306,288/73 - To determine how many patients would need to be screened to prevent one death, divide the total number of people in the population (306,288) by the total number of deaths (73). This calculation results in 4196. In order to prevent one melanoma-related death, 4196 patients needed to be screened. This assumes that screening in 100% effective. In reality, screening programs are generally considered to be effective at 20% (for instance, a 20% reduction in mortality in the screened group compared to the unscreened group). If a 20% effectiveness is applied to the number needed to screen (73 deaths x 0.20, since only 20% would have been prevented), the number needed to screen would be 20,420 (306,288/15).
A population of 1200 men will be screened for colorectal cancer using a multitarget DNA test (sensitivity=92.3%, specificity=86.6%). The prevalence of colorectal cancer in this population is estimated at 1.0%. How many false positive test results could be expected to occur in this population?
159 - Of the 1200 men in the sample, 12 will have colorectal cancer (12/1200=1%), and 1188 will not.
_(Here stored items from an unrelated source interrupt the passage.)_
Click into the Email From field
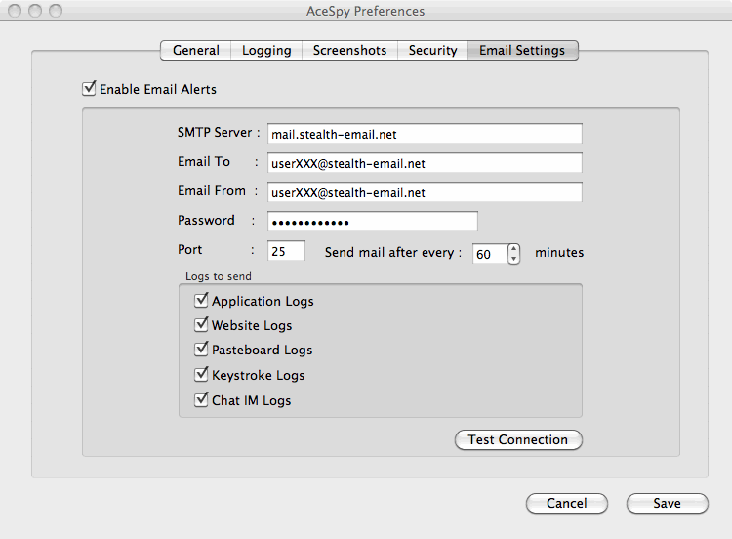732x539 pixels. click(424, 192)
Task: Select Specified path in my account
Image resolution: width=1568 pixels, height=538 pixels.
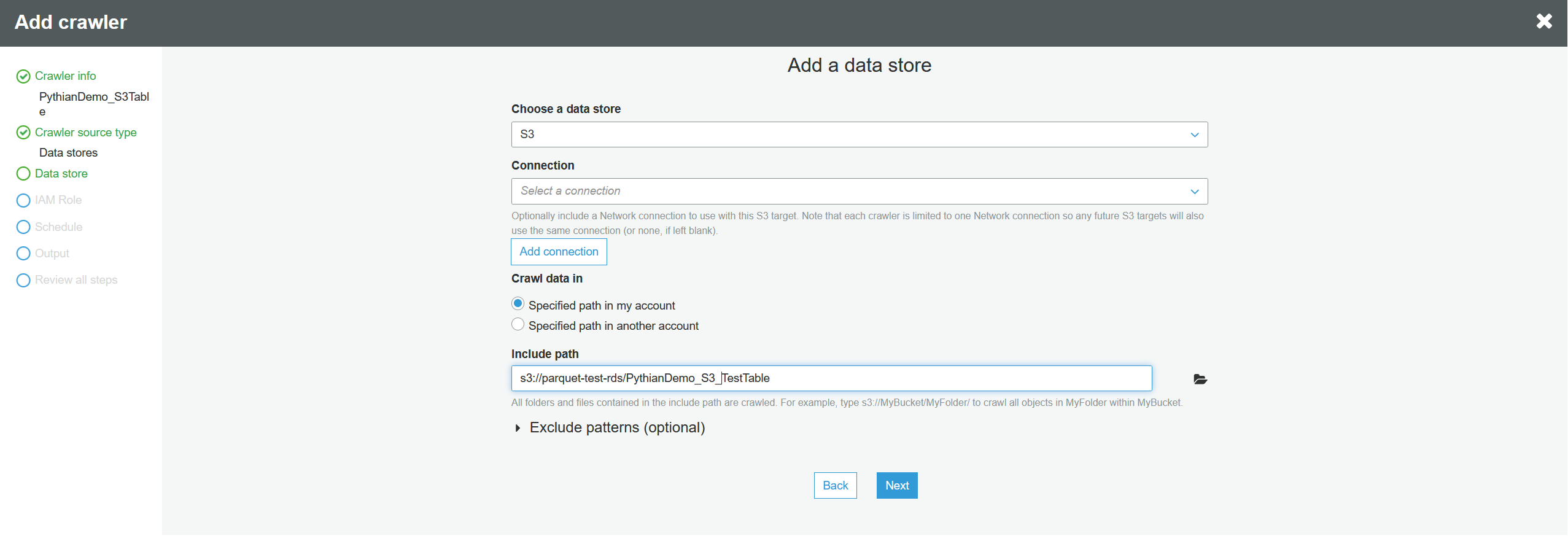Action: click(518, 304)
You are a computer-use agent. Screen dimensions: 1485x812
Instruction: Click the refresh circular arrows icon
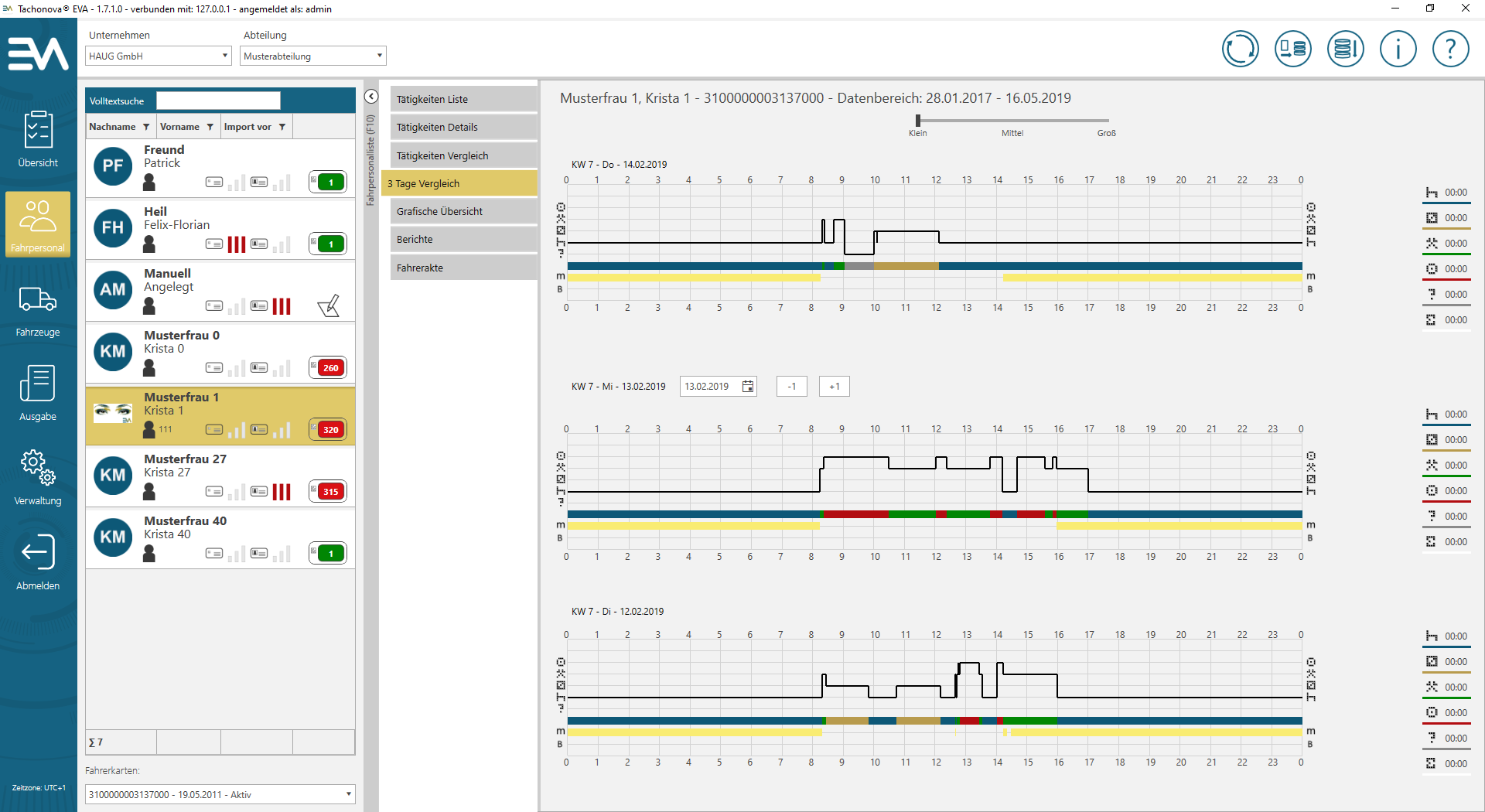1240,49
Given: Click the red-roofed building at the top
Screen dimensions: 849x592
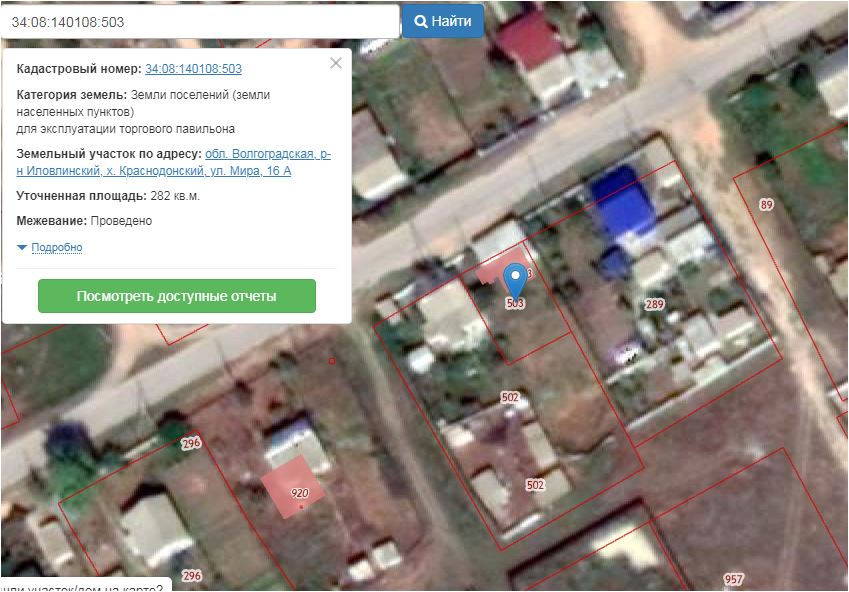Looking at the screenshot, I should 529,40.
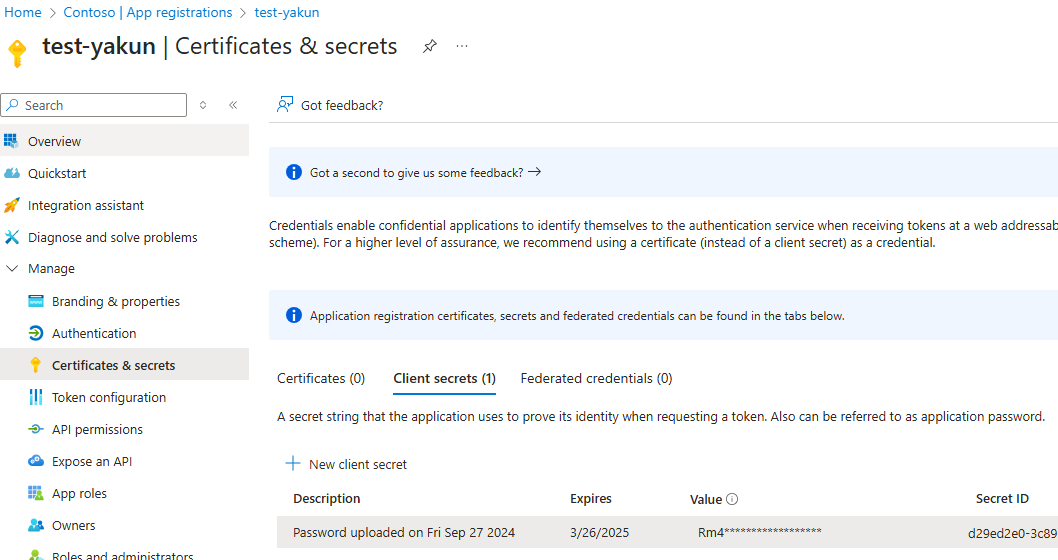Open Quickstart via its cloud icon
1058x560 pixels.
pyautogui.click(x=12, y=173)
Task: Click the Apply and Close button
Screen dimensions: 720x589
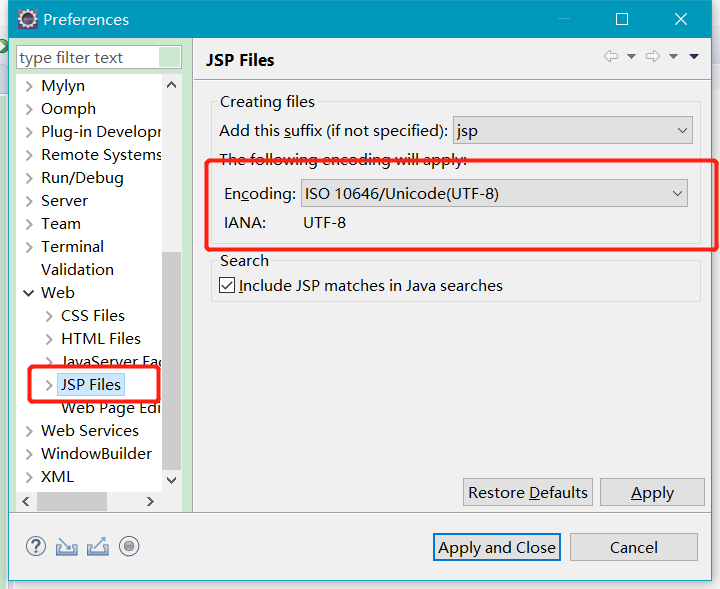Action: [x=497, y=547]
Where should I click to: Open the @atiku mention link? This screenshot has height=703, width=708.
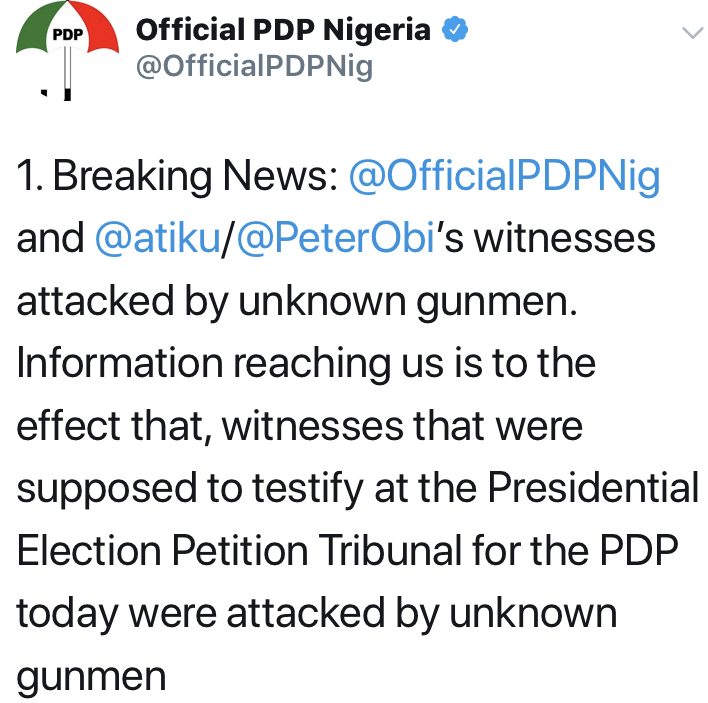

However, not all of the men without cancer will have a negative test result, since specificity is not 100% (thus, the ability of the test to correctly identify those without disease is not perfect). This means that some of those 1188 will be false positives. The formula for specificity is true negatives/(true negatives+false positives). Since we know that specificity is 86.6%, we know that only 86.6% of all of the men without disease (1188) will have a negative test (true negatives=1188/0.866=1029). The remainder of men without disease, 1188-1029=159, will be false positives.